One of the most frequent criticisms of the Catholic Church is that She teaches Her members to trust Her,
instead of the Sacred Scriptures: that the Bible and the Catholic Church sometimes disagree, and that Catholics are forced to choose the Church over the Bible. Other variations of this argument are that we take “the Church Fathers” or “tradition” over and against Scripture.
To see why these arguments are false, consider four general propositions:
- Scriptural Interpretation / Exegesis: “The Bible might seem to teach X, but it actually teaches Y.”
- Extra-Scriptural Tradition: “The Bible is silent on whether X or Y is true, but we know from Tradition that the truth is Y.”
- Church Disciplines / Practices: “The Bible leaves room for either X or Y policy, and we’re going to take Y.”

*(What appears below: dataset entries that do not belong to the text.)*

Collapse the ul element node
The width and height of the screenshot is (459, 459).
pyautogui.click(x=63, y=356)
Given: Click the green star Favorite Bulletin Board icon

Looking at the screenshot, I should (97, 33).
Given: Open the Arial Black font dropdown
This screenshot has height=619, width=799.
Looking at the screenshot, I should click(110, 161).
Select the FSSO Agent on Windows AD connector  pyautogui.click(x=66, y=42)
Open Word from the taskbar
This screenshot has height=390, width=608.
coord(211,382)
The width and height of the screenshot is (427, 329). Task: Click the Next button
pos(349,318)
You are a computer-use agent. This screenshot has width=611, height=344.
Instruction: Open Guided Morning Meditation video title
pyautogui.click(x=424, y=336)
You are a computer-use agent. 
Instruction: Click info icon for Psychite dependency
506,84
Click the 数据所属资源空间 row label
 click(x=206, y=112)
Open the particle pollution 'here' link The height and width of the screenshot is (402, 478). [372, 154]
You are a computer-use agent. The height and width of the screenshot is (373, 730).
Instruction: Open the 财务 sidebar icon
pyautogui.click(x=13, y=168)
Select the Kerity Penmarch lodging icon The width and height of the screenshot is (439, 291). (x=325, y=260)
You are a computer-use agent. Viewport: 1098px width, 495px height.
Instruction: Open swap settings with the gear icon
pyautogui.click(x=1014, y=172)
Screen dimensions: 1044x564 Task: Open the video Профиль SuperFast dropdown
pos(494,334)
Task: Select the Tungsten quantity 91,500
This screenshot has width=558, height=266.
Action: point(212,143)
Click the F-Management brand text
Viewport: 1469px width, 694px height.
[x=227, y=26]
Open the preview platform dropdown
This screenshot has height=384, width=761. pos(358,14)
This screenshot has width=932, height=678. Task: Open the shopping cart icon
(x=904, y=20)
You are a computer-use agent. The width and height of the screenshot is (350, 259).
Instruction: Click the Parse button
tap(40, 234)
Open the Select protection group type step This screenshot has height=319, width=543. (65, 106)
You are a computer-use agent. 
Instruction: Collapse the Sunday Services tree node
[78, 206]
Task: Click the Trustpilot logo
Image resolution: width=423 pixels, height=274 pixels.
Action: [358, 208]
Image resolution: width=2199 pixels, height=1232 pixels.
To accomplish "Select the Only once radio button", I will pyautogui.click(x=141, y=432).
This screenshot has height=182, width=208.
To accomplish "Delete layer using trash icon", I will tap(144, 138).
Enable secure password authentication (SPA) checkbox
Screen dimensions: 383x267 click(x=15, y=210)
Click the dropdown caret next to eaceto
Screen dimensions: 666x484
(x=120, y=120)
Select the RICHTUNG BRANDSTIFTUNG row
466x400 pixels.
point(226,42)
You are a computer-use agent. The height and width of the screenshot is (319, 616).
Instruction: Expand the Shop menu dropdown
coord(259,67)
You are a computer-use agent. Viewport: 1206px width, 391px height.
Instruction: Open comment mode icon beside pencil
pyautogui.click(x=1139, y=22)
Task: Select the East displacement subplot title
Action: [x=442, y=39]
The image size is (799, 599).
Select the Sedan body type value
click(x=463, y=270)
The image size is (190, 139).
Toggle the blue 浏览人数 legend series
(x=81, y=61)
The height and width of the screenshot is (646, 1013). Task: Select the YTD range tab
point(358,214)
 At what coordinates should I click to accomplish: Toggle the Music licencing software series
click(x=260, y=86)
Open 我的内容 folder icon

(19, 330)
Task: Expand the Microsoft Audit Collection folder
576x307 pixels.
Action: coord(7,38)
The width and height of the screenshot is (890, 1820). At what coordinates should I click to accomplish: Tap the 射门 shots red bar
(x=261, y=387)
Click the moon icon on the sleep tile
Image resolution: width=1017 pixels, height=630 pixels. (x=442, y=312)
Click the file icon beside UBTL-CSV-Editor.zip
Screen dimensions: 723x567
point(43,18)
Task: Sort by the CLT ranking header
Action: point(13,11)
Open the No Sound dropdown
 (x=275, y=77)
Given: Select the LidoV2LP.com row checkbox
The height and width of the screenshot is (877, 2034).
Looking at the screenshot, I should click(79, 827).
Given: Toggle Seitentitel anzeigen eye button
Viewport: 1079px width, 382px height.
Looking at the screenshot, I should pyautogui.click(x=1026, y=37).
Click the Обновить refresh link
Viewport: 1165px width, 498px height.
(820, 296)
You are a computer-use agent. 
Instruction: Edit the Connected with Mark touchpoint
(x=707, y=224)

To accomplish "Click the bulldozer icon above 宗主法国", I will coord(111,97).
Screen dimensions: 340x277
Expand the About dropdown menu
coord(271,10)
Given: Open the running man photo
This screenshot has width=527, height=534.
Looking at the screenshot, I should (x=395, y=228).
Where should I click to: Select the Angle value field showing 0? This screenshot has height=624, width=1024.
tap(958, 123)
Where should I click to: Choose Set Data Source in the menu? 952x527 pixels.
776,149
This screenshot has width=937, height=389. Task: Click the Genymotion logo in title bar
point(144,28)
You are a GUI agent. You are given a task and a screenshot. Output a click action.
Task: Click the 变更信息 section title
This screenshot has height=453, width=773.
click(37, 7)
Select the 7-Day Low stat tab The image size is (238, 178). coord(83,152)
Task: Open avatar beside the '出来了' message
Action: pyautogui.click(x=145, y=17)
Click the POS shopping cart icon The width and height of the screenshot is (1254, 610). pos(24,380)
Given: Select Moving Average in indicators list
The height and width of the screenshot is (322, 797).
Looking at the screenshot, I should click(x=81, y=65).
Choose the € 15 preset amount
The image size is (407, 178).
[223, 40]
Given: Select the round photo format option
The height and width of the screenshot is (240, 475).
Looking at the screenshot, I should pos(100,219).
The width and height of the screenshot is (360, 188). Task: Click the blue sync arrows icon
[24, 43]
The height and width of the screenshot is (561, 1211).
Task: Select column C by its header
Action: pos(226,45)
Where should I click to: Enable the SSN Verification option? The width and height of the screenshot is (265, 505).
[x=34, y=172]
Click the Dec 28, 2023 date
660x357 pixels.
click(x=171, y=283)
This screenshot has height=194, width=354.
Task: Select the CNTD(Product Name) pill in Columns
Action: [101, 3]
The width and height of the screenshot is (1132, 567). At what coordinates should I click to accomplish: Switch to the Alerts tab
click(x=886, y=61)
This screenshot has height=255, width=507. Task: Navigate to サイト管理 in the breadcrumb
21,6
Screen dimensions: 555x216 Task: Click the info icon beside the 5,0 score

- Anti-Scriptural Teachings: “The Bible teaches X, but I want to reject X in favor of Y.”
Vincent Van Gogh, Still Life with Bible (1885)Sacred tradition and Sacred Scripture form one sacred deposit of the word of God, committed to the Church. Holding fast to this deposit the entire holy people united with their shepherds remain always steadfast in the teaching of the Apostles, in the common life, in the breaking of the bread and in prayers (see Acts 2, 42, Greek text), so that holding to, practicing and professing the heritage of the faith, it becomes on the part of the bishops and faithful a single common effort. (7)
But the task of authentically interpreting the word of God, whether written or handed on, (8) has been entrusted exclusively to the living teaching office of the Church, (9) whose authority is exercised in the name of Jesus Christ. This teaching office is not above the word of God, but serves it, teaching only what has been handed on, listening to it devoutly, guarding it scrupulously and explaining it faithfully in accord with a divine commission and with the help of the Holy Spirit, it draws from this one deposit of faith everything which it presents for belief as divinely revealed.
It is clear, therefore, that sacred tradition, Sacred Scripture and the teaching authority of the Church, in accord with God’s most wise design, are so linked and joined together that one cannot stand without the others, and that all together and each in its own way under the action of the one Holy Spirit contribute effectively to the salvation of souls.
So the Church lacks the ability to trump the word of God. But empowered by the Divine Commission, and perpetually guided by the Holy Spirit, we need not fear this conflict even as a possibility. Christ sent the Church out to teach the Gospel to the whole world (Mt. 28:19-20), and equips Her with the Holy Spirit to achieve the task He which He entrusted to Her.
Ironically, while Protestants criticize the Church for (1), (2), and (3), they end up doing each of these as well:
- In correcting heretical misinterpretation of Scripture, you’re engaging in (1), showing that “The Bible might seem to teach X, but it actually teaches Y.”
- In saying that the (internally-anonymous) Gospel of Matthew was written by St. Matthew the Apostle, you’re engaging in (2), holding that while “The Bible is silent on whether X or Y is true, but we know from Tradition that the truth is Y.”
- And in deciding to have services at a particular time on Sunday mornings (and maybe Wednesday nights, as well), you’re engaging in (3): “The Bible leaves room for either X or Y policy, and we’re going to take Y.”
I don’t expect that this explanation will immediately dissolve all of the arguments against the Catholic Church. But I hope that it helps to put these arguments in perspective: are you complaining that the Catholic Church is doing something the Bible forbids? Or simply that She does something that the Bible (in your view) doesn’t require? And if it is the latter, how is that an argument against the Catholic Church at all?